Starting positions for the 100-mile bike/ski/foot race in the White Mountains National Recreation Area in March were drawn on Saturday at Silver Gulch Brewery in Fox.
Five of the six winners in the 2011 race will be returning to defend their titles. Only men’s bike winner and course record holder Greg Matyas of Anchorage declined one of the six entry slots reserved for the 2011 winners. The five winners who are returning are Heather Best (women’s bike); Kate Arduser (women’s ski); Anne Ver Hoef (women’s foot); Rob Whitney (men’s ski); and Trystan Herriott (men’s foot).
In addition to five of last year’s six winners, other notable names to make it into the race include Mike Kramer of Fairbanks, second among skiers last year; Kevin Britenbach of Fairbanks, second among bikers last year; Ethan Kopacz of Anchorage, who was fifth overall in the bike race last year; Max Kaufman of Fairbanks, fourth among men’s skiers last year; and Cory Smith, fifth in the men’s ski last year.
The race starts on March 25.
Of the 65 racers who won spots in the lottery, there are 33 bikers, 24 skiers and eight walkers.
The Bureau of Land Management limits the race to 65 participants and race organizer Ed Plumb decided to use a lottery this year to determine who got spots in the race. Racers had the month of September to enter the lottery and names were drawn at random to fill the first 65 spots and the remaining 55 racers were placed on a waiting list in the order they were drawn.
Notable names on the waiting list include Fairbanks cyclist Jeff Oatley, who won the 2010 race and was third last year; Anchorage cyclist Janice Tower, who was second among women bikers the past two years; and Owen Hanley of Fairbanks, third in the men’s ski division last year.

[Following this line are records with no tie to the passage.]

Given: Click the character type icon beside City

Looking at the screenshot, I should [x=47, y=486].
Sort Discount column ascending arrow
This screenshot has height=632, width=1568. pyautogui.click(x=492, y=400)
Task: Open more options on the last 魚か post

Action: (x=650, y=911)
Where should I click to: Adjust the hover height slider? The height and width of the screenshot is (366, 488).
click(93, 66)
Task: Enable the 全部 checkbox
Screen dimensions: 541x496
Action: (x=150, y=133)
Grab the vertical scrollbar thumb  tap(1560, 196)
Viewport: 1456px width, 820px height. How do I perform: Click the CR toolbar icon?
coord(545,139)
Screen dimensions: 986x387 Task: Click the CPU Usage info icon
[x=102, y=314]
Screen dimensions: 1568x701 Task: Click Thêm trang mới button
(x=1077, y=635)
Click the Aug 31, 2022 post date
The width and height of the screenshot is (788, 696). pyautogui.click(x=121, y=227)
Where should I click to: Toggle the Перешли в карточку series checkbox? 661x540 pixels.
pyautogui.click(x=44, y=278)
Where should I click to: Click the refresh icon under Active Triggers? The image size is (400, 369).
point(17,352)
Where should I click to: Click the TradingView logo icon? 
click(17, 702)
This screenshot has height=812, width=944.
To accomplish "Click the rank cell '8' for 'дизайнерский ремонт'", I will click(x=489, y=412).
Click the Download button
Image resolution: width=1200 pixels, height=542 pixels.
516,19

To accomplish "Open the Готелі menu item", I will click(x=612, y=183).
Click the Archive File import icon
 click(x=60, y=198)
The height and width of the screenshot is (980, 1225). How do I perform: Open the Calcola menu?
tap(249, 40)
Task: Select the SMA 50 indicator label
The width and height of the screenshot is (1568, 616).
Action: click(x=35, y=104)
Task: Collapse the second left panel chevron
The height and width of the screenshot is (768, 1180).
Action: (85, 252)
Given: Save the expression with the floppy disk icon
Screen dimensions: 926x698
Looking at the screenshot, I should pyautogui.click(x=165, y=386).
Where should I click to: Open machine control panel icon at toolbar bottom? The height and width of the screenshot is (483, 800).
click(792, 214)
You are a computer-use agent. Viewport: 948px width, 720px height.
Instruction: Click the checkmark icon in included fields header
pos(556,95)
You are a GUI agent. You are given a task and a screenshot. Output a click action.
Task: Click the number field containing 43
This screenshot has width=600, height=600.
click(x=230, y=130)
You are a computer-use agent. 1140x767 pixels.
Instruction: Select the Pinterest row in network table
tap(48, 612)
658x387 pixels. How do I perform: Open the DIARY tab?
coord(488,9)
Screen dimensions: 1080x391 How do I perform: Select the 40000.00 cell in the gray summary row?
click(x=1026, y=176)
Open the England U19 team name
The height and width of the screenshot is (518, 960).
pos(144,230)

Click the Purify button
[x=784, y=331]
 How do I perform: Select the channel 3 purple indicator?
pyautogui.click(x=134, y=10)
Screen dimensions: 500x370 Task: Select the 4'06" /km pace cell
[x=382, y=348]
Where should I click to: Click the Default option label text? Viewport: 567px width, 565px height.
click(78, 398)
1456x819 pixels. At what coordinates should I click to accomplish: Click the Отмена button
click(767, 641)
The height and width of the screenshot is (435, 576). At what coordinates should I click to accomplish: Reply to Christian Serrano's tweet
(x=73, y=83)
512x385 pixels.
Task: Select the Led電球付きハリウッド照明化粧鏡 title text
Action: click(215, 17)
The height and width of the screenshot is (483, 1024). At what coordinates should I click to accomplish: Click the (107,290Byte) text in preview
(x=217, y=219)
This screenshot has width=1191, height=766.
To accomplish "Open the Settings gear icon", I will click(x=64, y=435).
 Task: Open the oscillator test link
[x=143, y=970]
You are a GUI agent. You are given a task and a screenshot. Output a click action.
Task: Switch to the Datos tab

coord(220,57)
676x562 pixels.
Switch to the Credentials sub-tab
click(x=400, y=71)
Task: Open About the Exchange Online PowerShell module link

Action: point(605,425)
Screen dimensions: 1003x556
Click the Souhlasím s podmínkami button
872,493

Of the 51 Fairbanks racers who signed up, 26 made it into the race. A total of 41 racers from Anchorage signed up for the lottery and 23 made it into the race. There are 10 racers from the Lower 48 who made it into the top 65 slots, including competitors from Michigan, Massachusetts, California, New Mexico, Colorado, Ohio and New Hampshire.
The 120 entrants was about what Plumb was expecting.
“That’s in the ballpark I expected but I actually thought more might sign up since people had no idea how many were in the lottery,” he wrote in an email.
While it was “a bummer” to see some local racers who attended Saturday night’s lottery wind up far down on the waiting list, Plumb said that overall the lottery worked well.
“I think the lottery was a success and opened up the race to a new group of folks but also maintained some of the previous racers,” Plumb said. “This also gave people plenty of time to register and the selection process was completely random.”
Plumb said he isn’t sure how many racers will drop out before the race starts. About a dozen racers dropped out before the race started last year and were replaced with people on the waiting list.